Perhaps most telling of the situation on the ground is a recent statement from Hamas' Deputy Leader, Moussa Abu-Marzouk, who was in fact tasked with ‘reconciliation' with Fatah. Marzouk, deputy to Hamas' political bureau leader, Khaled Mashal, took to his Facebook page on Sunday to stress that Hamas "was on the verge of reasserting political control over the Gaza Strip in light of a leadership void."

He continued:

"The PA has besieged Gaza before the others have done so."
"Today, who is responsible for Gaza's civil servants? Who is responsible for its border crossings? ... Who is responsible for ending its siege? Who is responsible for its electricity?
"Today, I fear that Hamas is being called to return, in order to safeguard the security and well-being of its residents. Gaza does not live in a void; it is neither under the responsibility of the previous government nor is it under the responsibility of the unity government."

Meanwhile, hours after the three youths' bodies were discovered on Monday evening, the IAF launched a series of aerial attacks on Gaza in response to 18 rockets being fired from the Strip into southern Israel since Sunday. Speaking to the Times of Israel, IDF Spokesman, Lt. Col. Peter Lerner, noted that the air raids were a response to rockets fired from the Gaza Strip into the Eshkol region, which caused damage to several cars and a packaging factory.

Lerner stated:

"The IDF will continue to act in order to restore the peaceful living to the civilians of the state of Israel. The Hamas terror organization and its extensions are solely responsible for any terror activities emanating from the Gaza Strip."

It is clear that tension is mounting on Israel's border with Gaza and at present, shows little sign of abating. Still, there are many unknowns. What does this mean for the future of the Palestinian unity-government? How far will Israel go in cracking down on Hamas and stopping the rockets? What of the fate of the suspected murderers?
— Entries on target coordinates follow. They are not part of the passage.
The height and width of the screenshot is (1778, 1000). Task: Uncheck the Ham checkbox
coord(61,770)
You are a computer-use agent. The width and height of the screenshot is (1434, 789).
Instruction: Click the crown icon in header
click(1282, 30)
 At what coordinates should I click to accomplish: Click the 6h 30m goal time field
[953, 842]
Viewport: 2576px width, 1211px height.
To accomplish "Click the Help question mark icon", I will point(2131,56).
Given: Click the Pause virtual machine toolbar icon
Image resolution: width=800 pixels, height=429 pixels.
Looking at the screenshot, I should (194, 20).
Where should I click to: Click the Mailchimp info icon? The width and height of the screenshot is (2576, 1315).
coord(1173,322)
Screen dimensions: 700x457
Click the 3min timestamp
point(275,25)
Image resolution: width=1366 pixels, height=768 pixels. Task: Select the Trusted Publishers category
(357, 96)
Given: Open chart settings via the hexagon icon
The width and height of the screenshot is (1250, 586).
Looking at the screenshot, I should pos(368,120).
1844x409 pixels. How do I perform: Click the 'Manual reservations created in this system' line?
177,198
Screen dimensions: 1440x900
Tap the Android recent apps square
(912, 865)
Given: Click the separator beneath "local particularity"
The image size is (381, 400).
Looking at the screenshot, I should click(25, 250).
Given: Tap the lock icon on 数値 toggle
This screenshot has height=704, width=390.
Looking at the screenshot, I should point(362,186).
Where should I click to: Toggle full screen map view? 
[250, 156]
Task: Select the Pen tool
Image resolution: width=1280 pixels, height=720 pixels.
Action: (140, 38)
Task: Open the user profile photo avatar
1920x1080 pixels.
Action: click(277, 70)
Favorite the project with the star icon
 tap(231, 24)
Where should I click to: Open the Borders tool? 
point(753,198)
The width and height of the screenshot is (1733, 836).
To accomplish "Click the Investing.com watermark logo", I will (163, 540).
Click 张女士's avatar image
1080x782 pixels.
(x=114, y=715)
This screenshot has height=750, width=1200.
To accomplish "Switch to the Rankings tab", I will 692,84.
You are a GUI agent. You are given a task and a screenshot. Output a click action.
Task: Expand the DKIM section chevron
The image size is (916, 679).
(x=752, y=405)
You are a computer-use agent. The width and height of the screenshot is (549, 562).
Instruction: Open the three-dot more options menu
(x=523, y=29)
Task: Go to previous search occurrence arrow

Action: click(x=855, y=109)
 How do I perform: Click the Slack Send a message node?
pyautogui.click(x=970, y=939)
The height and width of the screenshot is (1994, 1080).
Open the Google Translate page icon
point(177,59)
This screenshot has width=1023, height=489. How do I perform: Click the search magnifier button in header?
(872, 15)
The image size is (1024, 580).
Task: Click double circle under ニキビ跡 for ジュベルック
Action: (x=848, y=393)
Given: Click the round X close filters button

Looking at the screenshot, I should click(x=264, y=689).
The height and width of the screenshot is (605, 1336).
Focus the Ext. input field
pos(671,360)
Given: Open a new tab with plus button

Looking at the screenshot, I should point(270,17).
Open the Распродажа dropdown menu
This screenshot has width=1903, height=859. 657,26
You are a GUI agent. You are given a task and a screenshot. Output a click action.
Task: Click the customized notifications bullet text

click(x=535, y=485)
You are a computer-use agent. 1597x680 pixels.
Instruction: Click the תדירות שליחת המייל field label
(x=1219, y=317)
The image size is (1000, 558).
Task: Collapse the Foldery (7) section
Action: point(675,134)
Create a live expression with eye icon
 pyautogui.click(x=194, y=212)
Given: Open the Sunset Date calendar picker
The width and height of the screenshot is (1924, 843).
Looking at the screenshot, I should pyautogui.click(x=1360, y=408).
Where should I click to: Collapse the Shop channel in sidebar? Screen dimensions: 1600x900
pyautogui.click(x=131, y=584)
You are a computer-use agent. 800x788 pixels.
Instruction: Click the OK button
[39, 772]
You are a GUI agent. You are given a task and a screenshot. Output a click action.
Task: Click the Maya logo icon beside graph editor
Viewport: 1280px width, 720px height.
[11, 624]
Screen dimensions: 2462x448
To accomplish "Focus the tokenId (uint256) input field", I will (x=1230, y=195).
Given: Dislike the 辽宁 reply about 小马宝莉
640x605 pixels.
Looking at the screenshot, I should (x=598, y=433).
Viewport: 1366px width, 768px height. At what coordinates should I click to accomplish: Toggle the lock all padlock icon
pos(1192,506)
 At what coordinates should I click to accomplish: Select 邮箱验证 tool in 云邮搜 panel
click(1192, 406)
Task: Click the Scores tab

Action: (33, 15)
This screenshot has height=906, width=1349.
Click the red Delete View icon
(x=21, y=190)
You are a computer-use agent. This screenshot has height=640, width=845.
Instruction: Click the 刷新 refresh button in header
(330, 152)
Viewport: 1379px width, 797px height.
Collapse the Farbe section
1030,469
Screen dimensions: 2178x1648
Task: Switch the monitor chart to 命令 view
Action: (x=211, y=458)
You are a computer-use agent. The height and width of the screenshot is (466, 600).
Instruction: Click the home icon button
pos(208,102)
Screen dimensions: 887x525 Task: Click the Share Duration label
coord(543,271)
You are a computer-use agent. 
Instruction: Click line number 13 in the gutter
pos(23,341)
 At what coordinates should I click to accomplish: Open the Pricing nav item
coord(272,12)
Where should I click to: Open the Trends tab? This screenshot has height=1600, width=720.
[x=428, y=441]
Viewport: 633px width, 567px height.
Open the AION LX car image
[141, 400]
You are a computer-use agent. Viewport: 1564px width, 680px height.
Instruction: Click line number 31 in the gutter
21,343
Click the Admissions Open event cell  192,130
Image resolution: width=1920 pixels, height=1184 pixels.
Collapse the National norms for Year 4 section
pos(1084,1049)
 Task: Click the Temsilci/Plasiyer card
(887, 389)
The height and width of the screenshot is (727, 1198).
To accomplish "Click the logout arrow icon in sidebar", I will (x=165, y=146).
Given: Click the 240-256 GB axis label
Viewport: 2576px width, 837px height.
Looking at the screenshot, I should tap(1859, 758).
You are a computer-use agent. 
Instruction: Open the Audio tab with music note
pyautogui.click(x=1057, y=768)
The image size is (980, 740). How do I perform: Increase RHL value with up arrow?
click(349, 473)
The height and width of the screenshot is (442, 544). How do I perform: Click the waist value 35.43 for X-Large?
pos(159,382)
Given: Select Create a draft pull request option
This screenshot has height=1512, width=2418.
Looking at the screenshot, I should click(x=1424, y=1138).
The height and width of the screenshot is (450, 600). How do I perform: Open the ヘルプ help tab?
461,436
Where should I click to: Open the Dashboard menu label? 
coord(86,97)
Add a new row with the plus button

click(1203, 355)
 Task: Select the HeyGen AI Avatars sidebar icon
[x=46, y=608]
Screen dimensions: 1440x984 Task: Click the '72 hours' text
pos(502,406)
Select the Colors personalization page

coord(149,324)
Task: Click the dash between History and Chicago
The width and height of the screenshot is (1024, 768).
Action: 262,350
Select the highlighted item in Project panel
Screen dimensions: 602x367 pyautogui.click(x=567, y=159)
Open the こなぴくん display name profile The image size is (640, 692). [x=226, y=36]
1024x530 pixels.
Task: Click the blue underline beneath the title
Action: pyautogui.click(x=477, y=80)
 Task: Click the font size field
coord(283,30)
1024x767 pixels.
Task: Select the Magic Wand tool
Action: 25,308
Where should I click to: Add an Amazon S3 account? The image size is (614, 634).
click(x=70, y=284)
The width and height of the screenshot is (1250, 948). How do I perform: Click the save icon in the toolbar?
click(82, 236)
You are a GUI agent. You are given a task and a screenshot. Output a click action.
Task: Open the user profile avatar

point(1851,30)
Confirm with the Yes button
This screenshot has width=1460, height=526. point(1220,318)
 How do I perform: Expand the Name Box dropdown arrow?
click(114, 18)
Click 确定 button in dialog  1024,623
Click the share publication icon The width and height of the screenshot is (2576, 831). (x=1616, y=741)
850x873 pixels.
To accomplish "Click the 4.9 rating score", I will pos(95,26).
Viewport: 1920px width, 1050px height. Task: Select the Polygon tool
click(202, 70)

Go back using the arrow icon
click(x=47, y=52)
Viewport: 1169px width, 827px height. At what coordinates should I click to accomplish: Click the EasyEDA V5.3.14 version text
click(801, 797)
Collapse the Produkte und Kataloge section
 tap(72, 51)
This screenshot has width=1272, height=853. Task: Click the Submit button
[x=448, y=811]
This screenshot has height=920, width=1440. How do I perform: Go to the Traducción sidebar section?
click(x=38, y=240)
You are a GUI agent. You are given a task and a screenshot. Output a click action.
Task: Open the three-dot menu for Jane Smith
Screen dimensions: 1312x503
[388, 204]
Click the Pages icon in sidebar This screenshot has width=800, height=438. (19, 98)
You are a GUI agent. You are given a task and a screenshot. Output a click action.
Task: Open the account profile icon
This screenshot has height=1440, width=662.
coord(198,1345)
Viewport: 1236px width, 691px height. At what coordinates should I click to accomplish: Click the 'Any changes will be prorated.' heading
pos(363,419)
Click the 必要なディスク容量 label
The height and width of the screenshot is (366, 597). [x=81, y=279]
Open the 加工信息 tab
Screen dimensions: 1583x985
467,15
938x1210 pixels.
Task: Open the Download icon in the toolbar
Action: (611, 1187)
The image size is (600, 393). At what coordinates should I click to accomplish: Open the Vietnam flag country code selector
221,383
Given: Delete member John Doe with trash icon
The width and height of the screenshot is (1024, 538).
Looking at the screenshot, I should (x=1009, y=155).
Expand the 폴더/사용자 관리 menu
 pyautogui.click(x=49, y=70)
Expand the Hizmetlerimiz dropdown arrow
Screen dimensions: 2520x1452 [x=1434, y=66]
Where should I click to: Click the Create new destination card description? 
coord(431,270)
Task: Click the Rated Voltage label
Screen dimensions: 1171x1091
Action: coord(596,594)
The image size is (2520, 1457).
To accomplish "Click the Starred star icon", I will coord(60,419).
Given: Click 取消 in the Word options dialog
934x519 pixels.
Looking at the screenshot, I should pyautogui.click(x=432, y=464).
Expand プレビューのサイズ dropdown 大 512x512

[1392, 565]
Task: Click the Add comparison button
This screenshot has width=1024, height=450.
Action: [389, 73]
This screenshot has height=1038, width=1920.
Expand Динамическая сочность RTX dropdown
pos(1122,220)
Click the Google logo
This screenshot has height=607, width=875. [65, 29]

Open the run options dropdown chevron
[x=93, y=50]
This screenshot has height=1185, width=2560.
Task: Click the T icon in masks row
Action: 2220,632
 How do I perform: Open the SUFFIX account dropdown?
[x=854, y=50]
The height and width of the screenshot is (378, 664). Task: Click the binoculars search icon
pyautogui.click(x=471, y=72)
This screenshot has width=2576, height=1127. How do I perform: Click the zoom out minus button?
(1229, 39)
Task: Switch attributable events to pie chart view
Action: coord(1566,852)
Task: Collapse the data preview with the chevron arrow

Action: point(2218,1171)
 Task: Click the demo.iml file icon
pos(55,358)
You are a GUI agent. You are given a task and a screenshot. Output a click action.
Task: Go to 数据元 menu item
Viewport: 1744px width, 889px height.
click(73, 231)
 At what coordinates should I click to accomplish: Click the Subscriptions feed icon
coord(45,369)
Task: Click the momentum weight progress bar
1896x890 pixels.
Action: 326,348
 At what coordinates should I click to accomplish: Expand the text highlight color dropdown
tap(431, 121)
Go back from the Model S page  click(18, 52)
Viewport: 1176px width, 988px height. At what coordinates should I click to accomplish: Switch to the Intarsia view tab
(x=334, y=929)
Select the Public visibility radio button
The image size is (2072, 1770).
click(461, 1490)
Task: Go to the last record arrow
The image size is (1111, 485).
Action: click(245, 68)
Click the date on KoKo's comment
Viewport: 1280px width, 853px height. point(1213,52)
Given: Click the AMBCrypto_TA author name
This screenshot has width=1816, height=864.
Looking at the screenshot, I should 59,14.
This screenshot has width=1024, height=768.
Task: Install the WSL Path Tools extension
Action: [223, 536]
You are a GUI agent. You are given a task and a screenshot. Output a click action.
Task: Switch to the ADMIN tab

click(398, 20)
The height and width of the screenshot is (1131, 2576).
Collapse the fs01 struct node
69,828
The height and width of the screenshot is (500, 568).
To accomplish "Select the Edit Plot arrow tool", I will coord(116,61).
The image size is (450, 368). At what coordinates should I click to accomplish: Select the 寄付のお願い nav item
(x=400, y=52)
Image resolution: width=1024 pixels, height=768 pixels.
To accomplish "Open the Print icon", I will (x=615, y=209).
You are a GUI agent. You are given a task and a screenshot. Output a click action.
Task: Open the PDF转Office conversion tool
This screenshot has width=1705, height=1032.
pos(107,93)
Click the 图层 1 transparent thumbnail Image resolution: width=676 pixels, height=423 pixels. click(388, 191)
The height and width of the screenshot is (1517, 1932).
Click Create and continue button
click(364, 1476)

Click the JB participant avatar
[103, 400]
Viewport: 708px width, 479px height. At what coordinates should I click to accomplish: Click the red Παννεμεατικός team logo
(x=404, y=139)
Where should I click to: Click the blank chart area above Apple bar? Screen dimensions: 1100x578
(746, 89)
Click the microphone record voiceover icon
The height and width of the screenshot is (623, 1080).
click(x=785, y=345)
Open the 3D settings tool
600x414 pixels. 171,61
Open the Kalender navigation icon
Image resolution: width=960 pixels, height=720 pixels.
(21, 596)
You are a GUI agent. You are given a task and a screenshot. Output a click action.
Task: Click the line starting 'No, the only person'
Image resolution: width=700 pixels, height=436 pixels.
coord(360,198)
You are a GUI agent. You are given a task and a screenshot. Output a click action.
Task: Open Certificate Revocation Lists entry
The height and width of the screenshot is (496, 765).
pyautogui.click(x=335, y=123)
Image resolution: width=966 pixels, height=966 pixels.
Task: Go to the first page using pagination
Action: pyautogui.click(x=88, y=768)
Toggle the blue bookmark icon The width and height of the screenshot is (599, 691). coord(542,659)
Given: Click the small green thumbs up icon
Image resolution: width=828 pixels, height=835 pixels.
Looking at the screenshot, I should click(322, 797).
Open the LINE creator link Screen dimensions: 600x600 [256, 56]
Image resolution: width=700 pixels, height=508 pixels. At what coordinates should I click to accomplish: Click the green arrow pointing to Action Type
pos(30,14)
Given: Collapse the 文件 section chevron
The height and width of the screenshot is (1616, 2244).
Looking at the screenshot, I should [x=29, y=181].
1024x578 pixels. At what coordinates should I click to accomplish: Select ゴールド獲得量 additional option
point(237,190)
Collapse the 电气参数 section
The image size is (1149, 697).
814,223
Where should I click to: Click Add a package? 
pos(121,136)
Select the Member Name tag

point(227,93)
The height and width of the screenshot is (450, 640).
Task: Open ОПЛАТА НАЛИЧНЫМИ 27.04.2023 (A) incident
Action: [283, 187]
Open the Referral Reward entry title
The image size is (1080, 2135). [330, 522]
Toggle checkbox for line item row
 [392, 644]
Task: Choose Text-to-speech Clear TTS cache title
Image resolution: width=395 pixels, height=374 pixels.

Writing for Haaretz, Amos Harel, comments that pressure will continue to mount on President Abbas to walk away from his unity pact with Hamas.

Harel notes:

"In the diplomatic sphere, the finding of the bodies will increase pressure on Palestinian President Mahmoud Abbas to break with Hamas. This has already happened to some extent, since the kidnapping worsened relations between Hamas and Abbas' Fatah party."
"But it's still hard to see Abbas complying with Netanyahu's demand that he break up the technocratic unity government he formed in cooperation with Hamas."

Much of the media commentary over the past 24 hours has been based on speculation because no one really knows what lies ahead. What is abundantly clear, however, is that the Gaza Strip remains an enclave under Hamas military control and that the PA is powerless to deter its political "partner" from launching rocket attacks on Israeli civilians or kidnapping Israeli teenagers on their way home from school. Equally clear is that Israel will no longer be stymied from responding to rocket attacks from Gaza due to the ‘fiction' that the Strip is under the control of a "moderate" Palestinian unity-government.